#### AIM OF THE EXERCISE
Lines before the one containing "Professional Fire Alarm" are left out; return that line and all lines after it, exactly, through the end of the records below.

RECORDS SUPPLIED section start

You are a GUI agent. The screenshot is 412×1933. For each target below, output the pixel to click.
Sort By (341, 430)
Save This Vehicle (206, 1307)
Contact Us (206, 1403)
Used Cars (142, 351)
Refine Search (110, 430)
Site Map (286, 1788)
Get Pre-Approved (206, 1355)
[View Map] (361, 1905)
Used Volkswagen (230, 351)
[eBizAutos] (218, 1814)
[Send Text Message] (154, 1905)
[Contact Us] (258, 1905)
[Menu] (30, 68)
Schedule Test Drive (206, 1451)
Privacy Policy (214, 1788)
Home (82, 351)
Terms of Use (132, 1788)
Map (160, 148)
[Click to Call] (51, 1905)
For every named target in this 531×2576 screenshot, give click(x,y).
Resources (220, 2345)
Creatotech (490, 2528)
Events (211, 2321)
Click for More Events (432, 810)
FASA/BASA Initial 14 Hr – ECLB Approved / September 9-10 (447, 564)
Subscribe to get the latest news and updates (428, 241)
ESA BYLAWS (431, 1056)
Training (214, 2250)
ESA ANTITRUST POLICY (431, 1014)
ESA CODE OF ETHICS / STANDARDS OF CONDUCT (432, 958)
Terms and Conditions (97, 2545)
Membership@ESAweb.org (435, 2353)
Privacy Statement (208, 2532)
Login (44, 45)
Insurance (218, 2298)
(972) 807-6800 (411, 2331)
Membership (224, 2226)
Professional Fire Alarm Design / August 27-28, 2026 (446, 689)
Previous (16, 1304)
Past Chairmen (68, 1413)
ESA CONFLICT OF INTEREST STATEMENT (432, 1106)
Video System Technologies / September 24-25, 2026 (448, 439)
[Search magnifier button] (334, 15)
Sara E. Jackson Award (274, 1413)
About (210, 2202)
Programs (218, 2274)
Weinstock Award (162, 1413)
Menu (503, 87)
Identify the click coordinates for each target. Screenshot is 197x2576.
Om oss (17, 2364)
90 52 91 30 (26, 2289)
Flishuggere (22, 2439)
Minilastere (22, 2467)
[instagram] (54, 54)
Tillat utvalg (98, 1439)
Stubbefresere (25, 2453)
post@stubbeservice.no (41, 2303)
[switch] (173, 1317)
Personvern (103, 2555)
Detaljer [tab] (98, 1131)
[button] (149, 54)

RECORDS SUPPLIED section end

#### RESULT FOR THIS EXERCISE
Professional Fire Alarm Design / August 27-28, 2026 (446, 689)
Previous (16, 1304)
Past Chairmen (68, 1413)
ESA CONFLICT OF INTEREST STATEMENT (432, 1106)
Video System Technologies / September 24-25, 2026 (448, 439)
[Search magnifier button] (334, 15)
Sara E. Jackson Award (274, 1413)
About (210, 2202)
Programs (218, 2274)
Weinstock Award (162, 1413)
Menu (503, 87)
Identify the click coordinates for each target. Screenshot is 197x2576.
Om oss (17, 2364)
90 52 91 30 (26, 2289)
Flishuggere (22, 2439)
Minilastere (22, 2467)
[instagram] (54, 54)
Tillat utvalg (98, 1439)
Stubbefresere (25, 2453)
post@stubbeservice.no (41, 2303)
[switch] (173, 1317)
Personvern (103, 2555)
Detaljer [tab] (98, 1131)
[button] (149, 54)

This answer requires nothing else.